CRuSE-Heart: explainable AI for risk-controlled selective ensembles in heart-attack screening
摘要
Cardiovascular diseases remain the leading cause of global mortality, highlighting the need for reliable and scalable tools for early heart-attack risk screening. However, many existing machine learning models for cardiovascular risk prediction are limited by severe class imbalance, lack of uncertainty awareness, and poor interpretability, which restrict their reliability in real-world clinical screening. To address these challenges, this paper proposes CRuSE-Heart, an explainable risk-controlled selective ensemble framework for heart-attack screening using large-scale population health data. The proposed method combines LightGBM and XGBoost through a weighted ensemble. Further, it incorporates a conformal prediction-based selective mechanism that abstains from low-confidence predictions to control error on accepted cases. In addition, SHAP and LIME are integrated to provide global and local explanations, thereby improving model transparency and clinical interpretability.
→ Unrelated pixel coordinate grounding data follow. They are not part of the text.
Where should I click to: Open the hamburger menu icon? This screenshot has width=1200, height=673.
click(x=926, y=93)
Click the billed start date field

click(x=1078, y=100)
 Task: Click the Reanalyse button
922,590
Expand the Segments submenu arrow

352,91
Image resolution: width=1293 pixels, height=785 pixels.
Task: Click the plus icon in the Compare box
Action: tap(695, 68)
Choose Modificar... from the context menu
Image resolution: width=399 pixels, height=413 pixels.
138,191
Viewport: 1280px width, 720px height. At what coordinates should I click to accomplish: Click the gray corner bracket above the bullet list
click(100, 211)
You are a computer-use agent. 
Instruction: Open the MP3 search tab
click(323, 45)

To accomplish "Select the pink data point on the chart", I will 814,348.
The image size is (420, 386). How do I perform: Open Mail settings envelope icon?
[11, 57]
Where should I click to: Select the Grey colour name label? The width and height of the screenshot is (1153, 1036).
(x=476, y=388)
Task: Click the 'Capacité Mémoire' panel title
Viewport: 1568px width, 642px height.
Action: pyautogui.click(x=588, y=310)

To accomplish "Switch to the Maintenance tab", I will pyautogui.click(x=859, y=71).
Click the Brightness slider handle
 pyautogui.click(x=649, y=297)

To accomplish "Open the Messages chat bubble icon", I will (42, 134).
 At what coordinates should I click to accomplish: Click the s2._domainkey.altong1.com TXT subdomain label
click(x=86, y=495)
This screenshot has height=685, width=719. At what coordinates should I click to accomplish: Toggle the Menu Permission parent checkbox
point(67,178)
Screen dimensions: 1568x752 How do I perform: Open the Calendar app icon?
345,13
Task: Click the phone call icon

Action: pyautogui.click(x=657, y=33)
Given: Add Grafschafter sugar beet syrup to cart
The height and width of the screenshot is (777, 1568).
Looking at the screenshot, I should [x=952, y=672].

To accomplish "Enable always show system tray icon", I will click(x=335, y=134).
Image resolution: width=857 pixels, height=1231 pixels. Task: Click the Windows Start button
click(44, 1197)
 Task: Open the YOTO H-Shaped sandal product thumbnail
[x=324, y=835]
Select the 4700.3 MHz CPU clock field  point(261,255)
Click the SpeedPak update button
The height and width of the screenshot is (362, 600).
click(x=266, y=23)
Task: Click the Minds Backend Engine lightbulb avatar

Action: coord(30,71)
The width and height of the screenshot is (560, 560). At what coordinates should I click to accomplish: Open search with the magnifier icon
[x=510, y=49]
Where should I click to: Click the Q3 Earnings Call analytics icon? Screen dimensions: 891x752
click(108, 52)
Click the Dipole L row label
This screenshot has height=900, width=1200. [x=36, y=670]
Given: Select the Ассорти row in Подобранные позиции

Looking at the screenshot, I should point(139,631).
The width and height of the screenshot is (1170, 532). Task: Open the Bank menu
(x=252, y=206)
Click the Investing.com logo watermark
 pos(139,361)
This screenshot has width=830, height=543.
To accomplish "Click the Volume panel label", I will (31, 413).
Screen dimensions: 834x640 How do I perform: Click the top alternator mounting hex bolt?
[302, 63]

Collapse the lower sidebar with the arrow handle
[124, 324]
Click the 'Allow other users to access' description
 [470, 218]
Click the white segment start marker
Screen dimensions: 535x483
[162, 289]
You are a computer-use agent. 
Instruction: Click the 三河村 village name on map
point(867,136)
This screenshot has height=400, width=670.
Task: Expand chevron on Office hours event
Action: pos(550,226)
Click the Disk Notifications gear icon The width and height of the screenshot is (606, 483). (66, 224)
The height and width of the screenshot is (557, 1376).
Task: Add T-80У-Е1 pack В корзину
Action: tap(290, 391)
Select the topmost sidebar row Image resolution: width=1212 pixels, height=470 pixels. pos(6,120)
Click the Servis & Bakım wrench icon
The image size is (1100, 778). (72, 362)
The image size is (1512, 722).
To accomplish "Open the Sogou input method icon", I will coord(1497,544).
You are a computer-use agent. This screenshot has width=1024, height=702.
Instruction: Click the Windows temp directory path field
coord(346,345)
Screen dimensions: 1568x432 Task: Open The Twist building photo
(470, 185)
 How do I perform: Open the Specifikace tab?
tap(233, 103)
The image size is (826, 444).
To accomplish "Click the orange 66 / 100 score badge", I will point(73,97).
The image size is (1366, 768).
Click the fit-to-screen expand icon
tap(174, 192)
Experiments conducted on the BRFSS Personal Key Indicators of Heart Disease dataset, comprising approximately 319,795 records, show that the proposed selective model achieves 97.28% accuracy, 95.01% sensitivity, and 97.41% specificity, outperforming several baseline methods. The selective prediction setting also provides a practical coverage–risk trade-off, improving reliability in high-stakes screening scenarios. These results demonstrate that CRuSE-Heart offers an effective, interpretable, and safety-aware framework for population-scale heart-attack risk assessment.